Citi initiates Qualcomm (QCOM) at Buy and a $61 target. Citi says QCOM will benefit from an explosion in 3G and a spike in royalties from higher ASPs. The firm also thinks Street estimates are too low:
Qualcomm is unique amongst handset chip companies in that it derives 31% of revenues and 71% of EBIT from technology licensing. While this alone drives a premium to its comparable chip peers, the benefit of this licensing model is increasing as 3G phones outgrow the overall handset market—
Qualcomm derives a royalty on ALL 3G phones (except for Nokia with whom there is ongoing litigation). Meanwhile, the proliferation of smartphones, that carry 83% higher ASP’s than average handsets compound the benefit to Qualcomm as their royalties are a percentage of wholesale ASP’s.

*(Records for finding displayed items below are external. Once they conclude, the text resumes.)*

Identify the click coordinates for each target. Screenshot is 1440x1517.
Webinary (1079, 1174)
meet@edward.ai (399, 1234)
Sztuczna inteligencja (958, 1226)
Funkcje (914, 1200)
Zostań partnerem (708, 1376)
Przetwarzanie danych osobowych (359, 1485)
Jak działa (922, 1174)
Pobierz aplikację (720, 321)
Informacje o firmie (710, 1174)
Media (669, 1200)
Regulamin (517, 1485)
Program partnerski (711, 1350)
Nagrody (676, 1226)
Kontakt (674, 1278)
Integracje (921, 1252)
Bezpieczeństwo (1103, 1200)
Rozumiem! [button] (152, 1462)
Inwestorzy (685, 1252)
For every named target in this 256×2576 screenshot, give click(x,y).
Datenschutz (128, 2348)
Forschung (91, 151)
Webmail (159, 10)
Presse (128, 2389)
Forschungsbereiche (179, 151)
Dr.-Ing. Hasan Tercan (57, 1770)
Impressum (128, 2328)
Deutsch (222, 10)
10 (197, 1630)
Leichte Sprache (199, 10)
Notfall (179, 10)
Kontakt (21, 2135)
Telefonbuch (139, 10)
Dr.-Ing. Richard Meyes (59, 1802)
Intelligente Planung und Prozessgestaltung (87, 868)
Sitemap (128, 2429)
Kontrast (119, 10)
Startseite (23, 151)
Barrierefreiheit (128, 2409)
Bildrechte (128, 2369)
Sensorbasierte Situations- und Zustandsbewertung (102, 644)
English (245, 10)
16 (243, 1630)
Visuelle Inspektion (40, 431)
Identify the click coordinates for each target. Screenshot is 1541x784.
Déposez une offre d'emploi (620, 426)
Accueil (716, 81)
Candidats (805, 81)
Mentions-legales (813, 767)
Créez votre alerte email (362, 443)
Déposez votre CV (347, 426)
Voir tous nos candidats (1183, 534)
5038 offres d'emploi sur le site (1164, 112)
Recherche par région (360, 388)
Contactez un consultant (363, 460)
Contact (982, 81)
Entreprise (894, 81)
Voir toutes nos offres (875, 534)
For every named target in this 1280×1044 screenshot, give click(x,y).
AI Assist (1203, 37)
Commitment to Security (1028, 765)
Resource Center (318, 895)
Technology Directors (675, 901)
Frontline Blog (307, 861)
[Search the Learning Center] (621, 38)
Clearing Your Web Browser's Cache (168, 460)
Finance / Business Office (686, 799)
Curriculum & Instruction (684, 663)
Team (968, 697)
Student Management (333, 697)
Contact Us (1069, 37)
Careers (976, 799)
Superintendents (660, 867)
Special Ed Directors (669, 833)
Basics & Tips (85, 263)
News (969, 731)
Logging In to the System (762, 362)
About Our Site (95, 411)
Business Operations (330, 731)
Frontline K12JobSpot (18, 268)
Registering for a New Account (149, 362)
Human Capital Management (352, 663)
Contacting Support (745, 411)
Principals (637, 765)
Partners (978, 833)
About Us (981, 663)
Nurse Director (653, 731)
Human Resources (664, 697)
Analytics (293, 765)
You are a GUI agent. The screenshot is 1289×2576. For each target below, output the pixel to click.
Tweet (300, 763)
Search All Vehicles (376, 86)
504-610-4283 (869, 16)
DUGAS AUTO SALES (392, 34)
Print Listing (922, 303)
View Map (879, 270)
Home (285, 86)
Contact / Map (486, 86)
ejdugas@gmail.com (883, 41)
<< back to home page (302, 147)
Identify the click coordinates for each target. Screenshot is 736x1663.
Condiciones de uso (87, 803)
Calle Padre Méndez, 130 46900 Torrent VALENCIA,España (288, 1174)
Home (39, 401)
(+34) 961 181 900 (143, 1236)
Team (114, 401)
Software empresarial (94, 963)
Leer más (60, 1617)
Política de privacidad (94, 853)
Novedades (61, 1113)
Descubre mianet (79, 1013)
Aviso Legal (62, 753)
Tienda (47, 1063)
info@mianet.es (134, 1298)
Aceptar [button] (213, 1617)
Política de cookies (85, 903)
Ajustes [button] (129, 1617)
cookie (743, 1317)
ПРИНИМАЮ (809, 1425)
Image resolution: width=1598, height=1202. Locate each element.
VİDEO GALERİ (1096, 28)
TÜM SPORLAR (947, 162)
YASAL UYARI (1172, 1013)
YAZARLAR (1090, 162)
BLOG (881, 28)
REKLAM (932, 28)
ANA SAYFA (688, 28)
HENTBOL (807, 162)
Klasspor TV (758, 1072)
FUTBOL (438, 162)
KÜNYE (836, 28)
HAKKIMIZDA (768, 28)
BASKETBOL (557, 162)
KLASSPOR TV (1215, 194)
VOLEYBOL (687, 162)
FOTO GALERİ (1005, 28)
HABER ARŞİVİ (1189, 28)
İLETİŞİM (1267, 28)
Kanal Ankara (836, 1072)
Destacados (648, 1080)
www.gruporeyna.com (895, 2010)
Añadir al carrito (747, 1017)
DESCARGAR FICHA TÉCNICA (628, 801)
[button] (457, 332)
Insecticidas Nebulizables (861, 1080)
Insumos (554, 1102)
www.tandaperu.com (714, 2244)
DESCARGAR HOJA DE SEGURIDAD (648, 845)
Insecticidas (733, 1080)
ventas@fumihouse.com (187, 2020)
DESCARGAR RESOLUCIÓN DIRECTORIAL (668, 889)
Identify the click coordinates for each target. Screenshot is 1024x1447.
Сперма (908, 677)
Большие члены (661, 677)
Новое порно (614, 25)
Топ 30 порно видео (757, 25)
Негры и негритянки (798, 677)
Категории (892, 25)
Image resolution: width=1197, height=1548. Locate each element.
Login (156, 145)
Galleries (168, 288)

Citi is upbeat on QCOM’s strength in R&D and product lineups:
Meanwhile, by virtue of its high R&D, profitable execution, and relatively complete product portfolio, we view Qualcomm as a natural share gainer in the chipset market for handsets. Indeed, this has been borne out by recent QCT (QCOM CDMA Technologies) growth. Consolidation amongst the fragmented peer group ought to further benefit QCT share as customers consolidate around proven product portfolios.
Finally, Citi thinks that the market isn’t properly pricing in the real strength of the coming 3G explosion, which will drive ASPs (and QCOM royalties) through the roof:
We model above consensus revenues and proforma EPS (2009), primarily reflecting solid ASP trends and high share targets. Our target price implicitly values Qualcomm’s licensing business (QTL) at 23x 2009 EBIT (inline with comparables) and its chip business (QCT) at 19x 2009 EBIT (above comparables). The resulting 34% ETR substantiates our “Buy” rating.